■ EXTRACTED MATERIAL
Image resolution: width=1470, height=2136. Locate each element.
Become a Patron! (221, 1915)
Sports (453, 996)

* * *

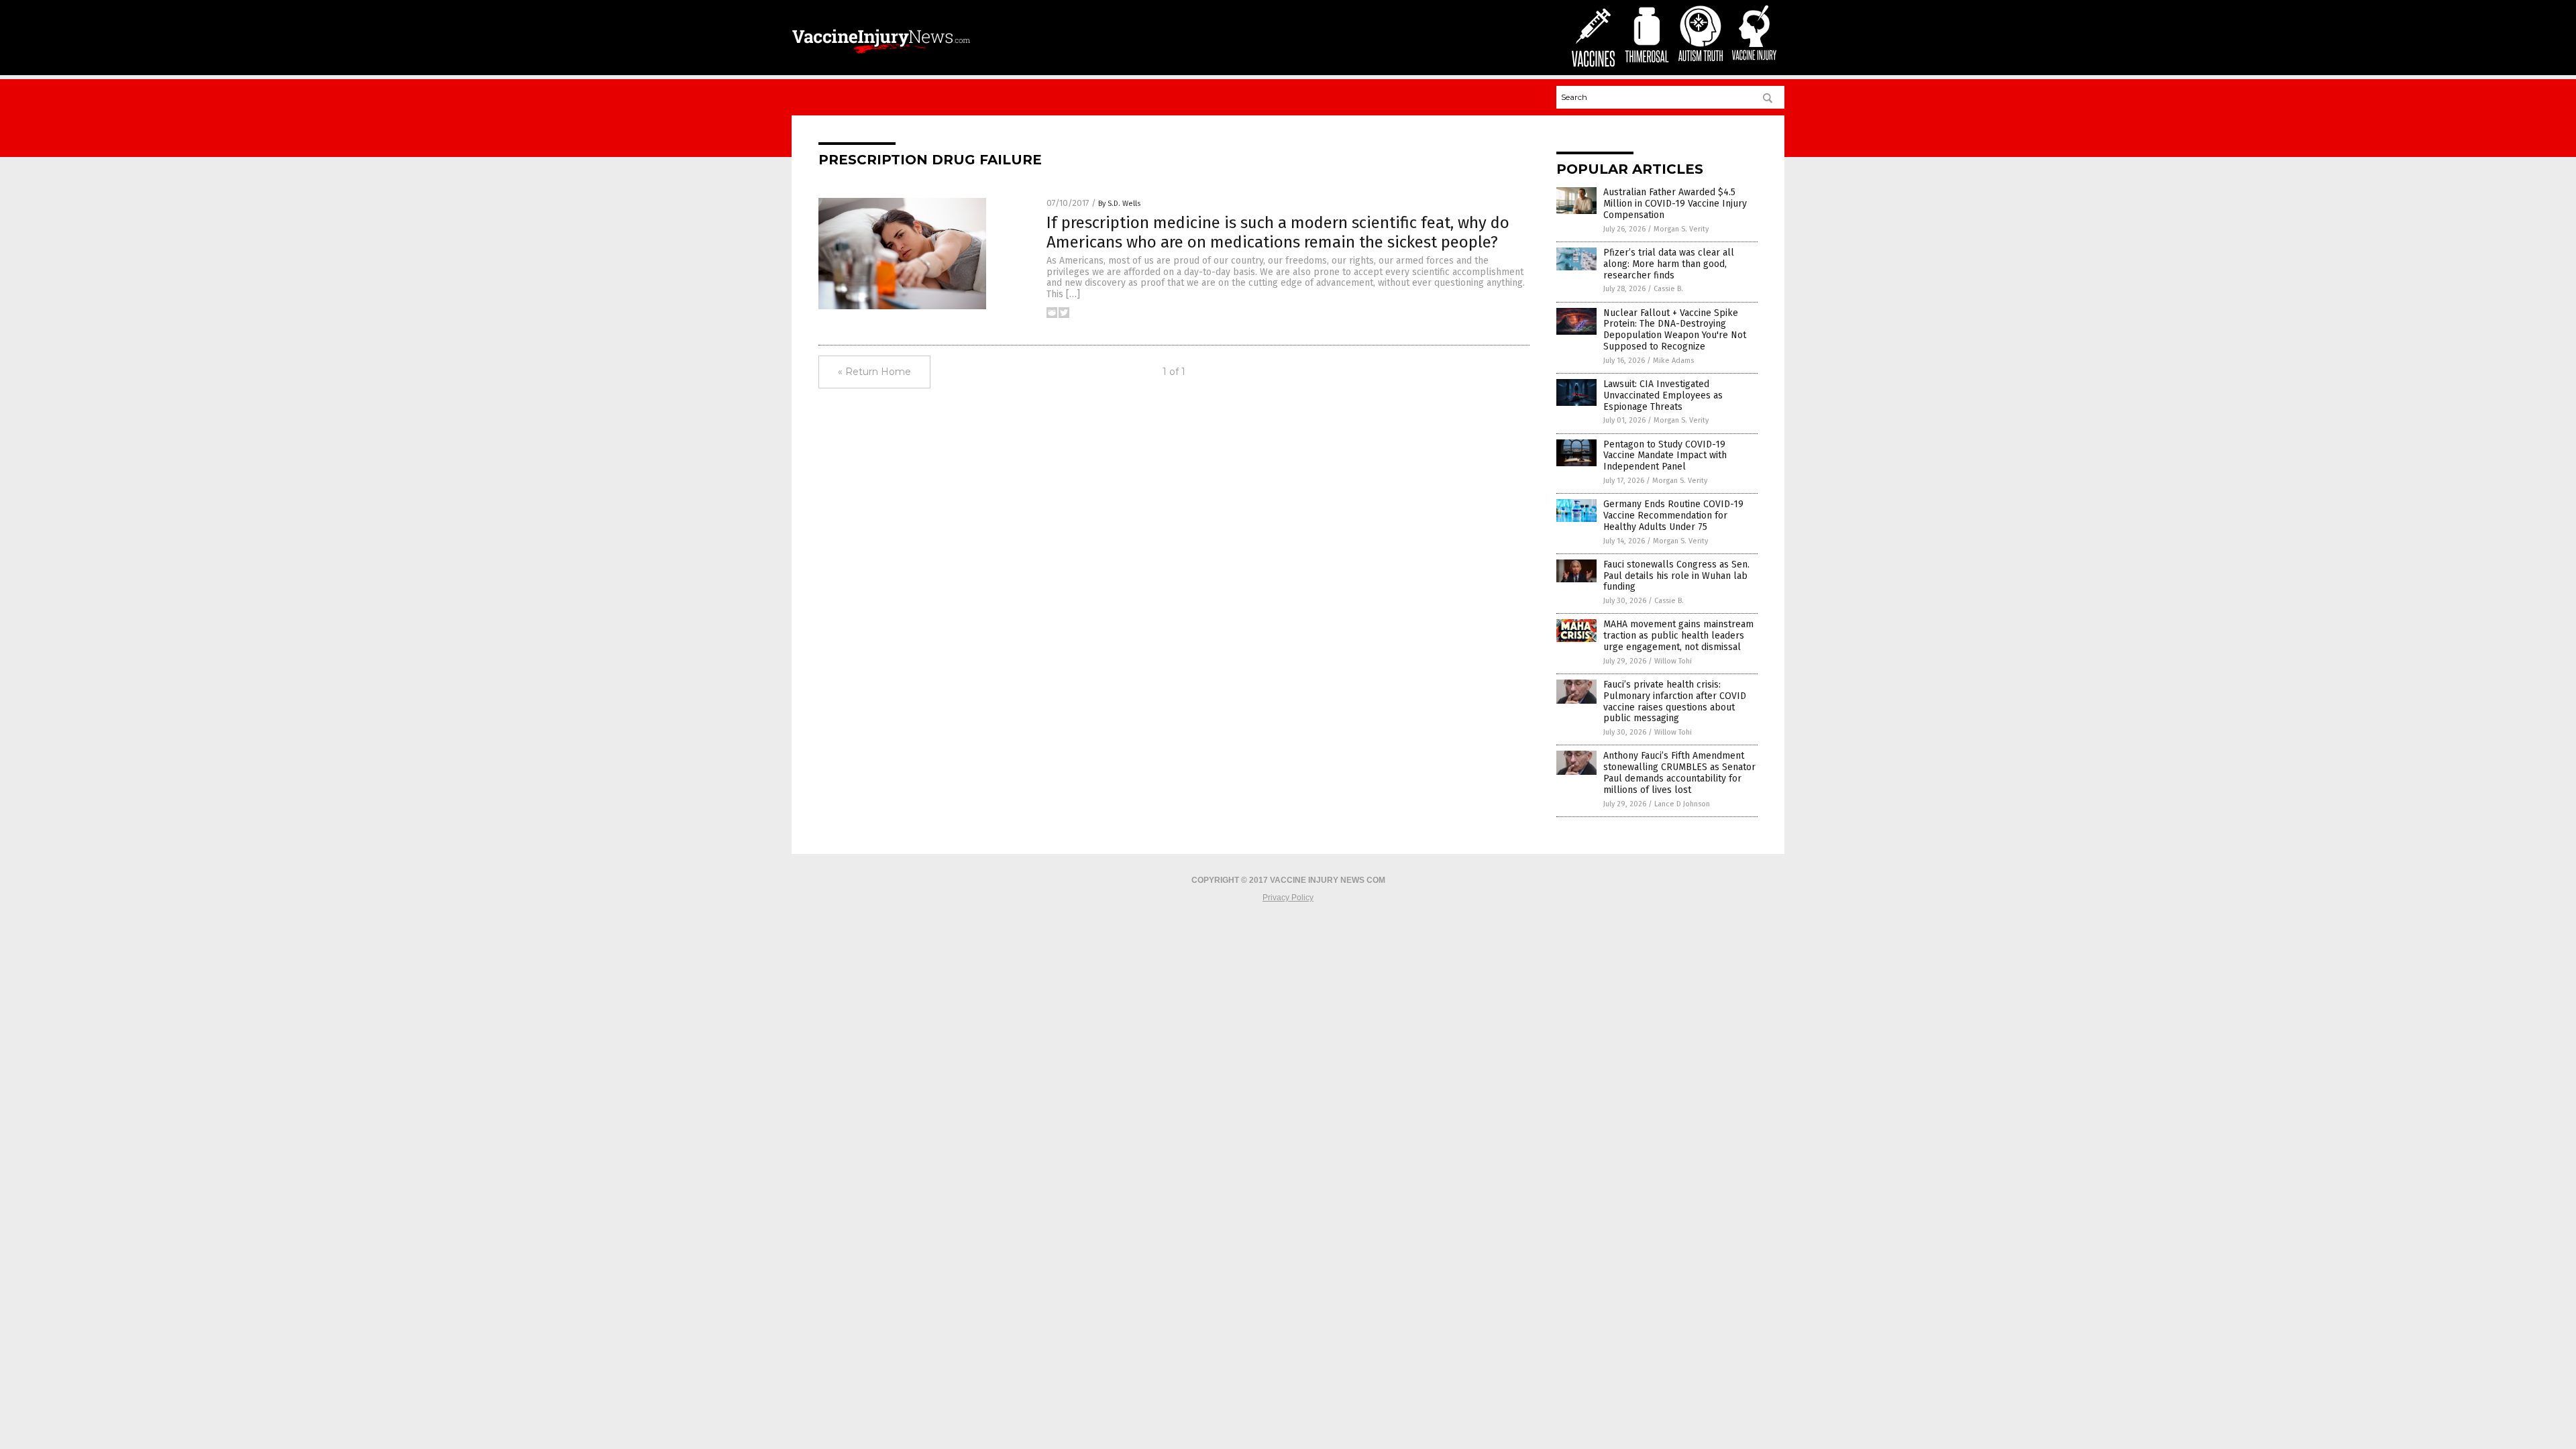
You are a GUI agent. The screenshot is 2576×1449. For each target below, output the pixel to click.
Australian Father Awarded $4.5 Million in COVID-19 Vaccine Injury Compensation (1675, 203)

...

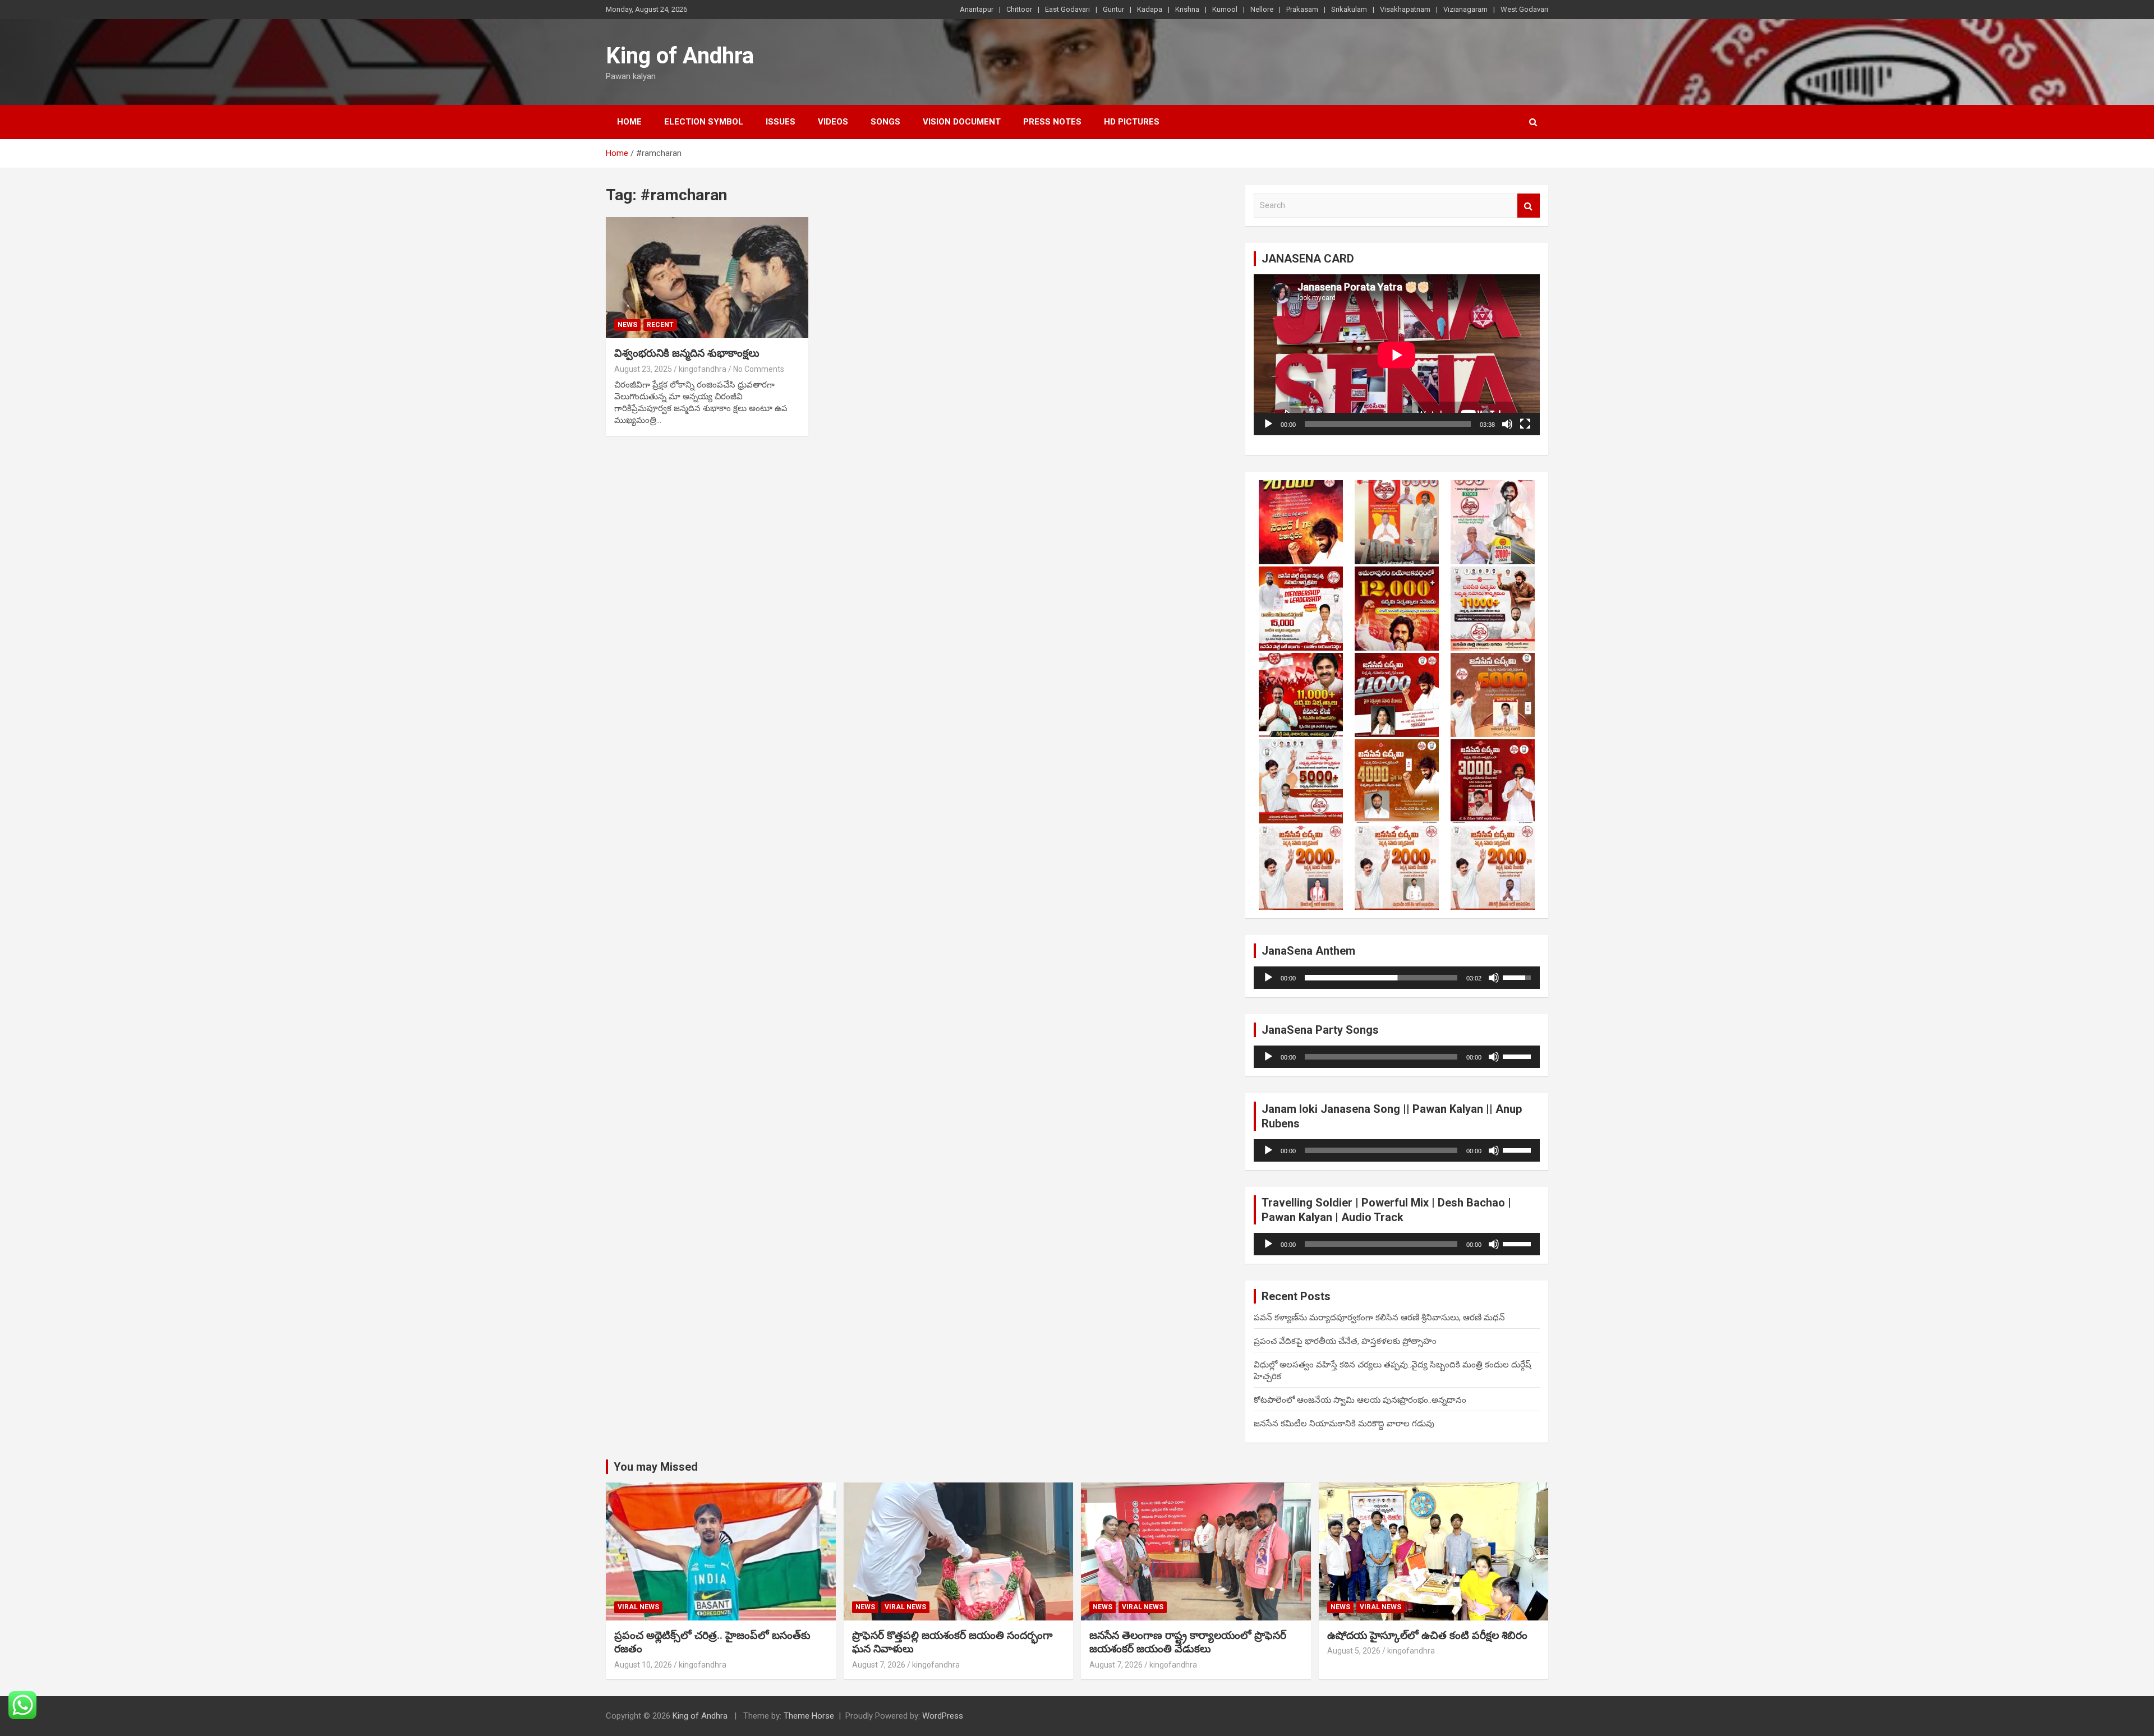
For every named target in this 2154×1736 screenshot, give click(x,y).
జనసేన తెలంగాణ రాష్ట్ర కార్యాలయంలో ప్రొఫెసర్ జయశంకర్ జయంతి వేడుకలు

■ WORK TO COMPLETE
Copy verbatim, from the listing above, each line from the one containing "Image resolution: width=1470, height=2136." down to the one containing "Sports (453, 996)", inclusive.

■ OUTPUT OF THE TASK
Image resolution: width=1470, height=2136. Locate each element.
Become a Patron! (221, 1915)
Sports (453, 996)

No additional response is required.